▶ EXERCISE DATA
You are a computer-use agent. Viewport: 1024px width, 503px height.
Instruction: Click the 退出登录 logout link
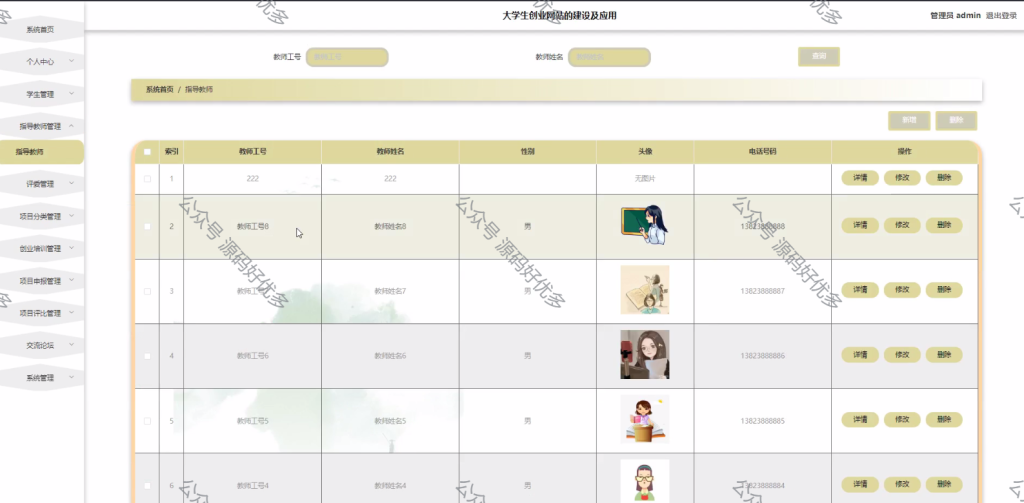click(1001, 16)
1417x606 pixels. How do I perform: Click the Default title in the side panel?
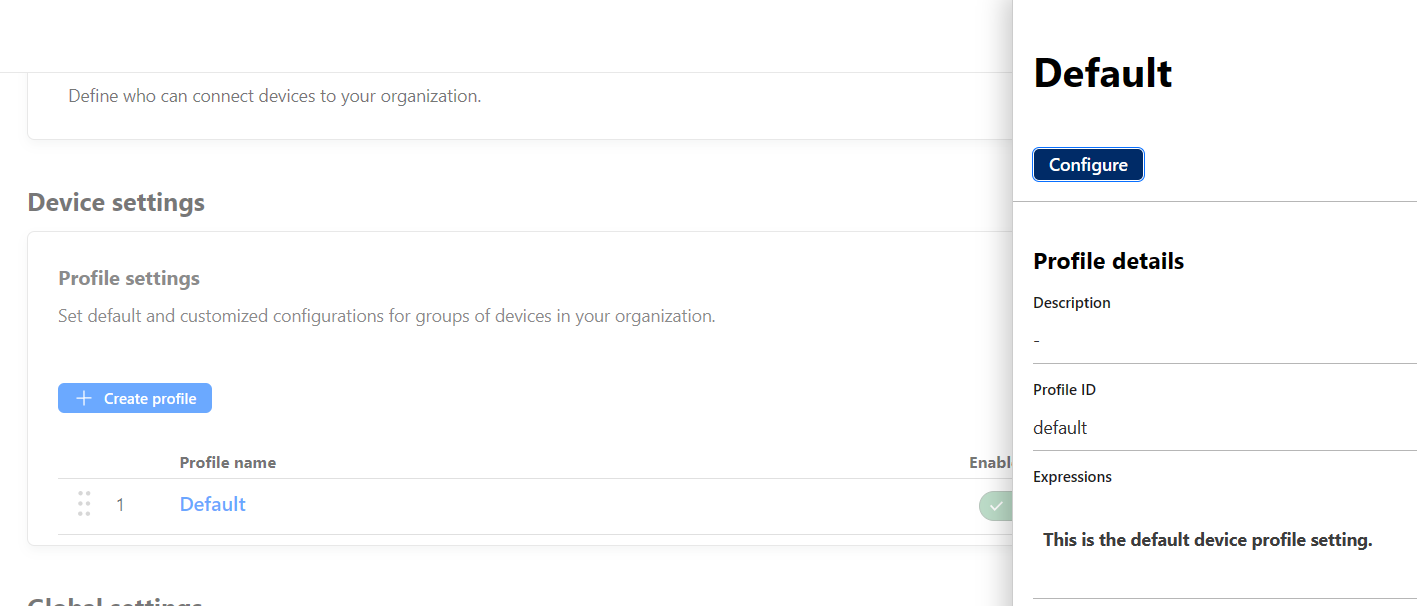(x=1102, y=73)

▶ WHAT THE TASK ASKS
Print only the lines running from the one containing "Instruction: Click the 退出登录 logout link" to the end of the data above, exactly; include no pictures.

▶ SOLUTION
Instruction: Click the 退出登录 logout link
click(1001, 16)
1417x606 pixels. How do I perform: Click the Default title in the side panel?
(x=1102, y=73)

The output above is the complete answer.